→ WHAT IS BEING ASKED
Below are some records. Reproduce them exactly from their first line through the line with "[logo to take you to home page] (59, 8)", inclusive.

··· RECORDS FOR THIS EXERCISE

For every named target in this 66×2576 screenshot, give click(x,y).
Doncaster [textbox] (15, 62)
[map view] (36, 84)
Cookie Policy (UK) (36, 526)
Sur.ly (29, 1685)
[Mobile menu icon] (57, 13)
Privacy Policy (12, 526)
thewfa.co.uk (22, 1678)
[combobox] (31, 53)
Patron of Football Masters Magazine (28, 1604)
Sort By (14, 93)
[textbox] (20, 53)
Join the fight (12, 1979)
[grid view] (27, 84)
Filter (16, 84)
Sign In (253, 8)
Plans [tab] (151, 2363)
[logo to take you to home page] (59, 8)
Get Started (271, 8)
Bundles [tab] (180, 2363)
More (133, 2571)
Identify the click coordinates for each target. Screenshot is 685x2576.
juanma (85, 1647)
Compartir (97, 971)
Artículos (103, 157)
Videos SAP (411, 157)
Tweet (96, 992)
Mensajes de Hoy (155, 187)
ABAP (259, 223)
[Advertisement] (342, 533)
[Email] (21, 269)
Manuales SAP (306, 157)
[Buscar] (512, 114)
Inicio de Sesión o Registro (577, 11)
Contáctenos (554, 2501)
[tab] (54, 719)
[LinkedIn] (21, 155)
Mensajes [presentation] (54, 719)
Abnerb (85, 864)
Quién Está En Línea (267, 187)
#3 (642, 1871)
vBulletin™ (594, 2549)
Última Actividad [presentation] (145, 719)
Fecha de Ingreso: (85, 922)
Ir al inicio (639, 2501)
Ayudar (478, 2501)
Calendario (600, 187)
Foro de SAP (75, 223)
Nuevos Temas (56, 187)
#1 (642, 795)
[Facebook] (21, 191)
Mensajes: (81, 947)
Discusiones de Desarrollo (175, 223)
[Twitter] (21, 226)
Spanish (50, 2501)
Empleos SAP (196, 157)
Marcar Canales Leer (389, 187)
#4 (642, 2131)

······

→ RESULT OF THE EXERCISE
For every named target in this 66×2576 screenshot, give click(x,y).
Doncaster [textbox] (15, 62)
[map view] (36, 84)
Cookie Policy (UK) (36, 526)
Sur.ly (29, 1685)
[Mobile menu icon] (57, 13)
Privacy Policy (12, 526)
thewfa.co.uk (22, 1678)
[combobox] (31, 53)
Patron of Football Masters Magazine (28, 1604)
Sort By (14, 93)
[textbox] (20, 53)
Join the fight (12, 1979)
[grid view] (27, 84)
Filter (16, 84)
Sign In (253, 8)
Plans [tab] (151, 2363)
[logo to take you to home page] (59, 8)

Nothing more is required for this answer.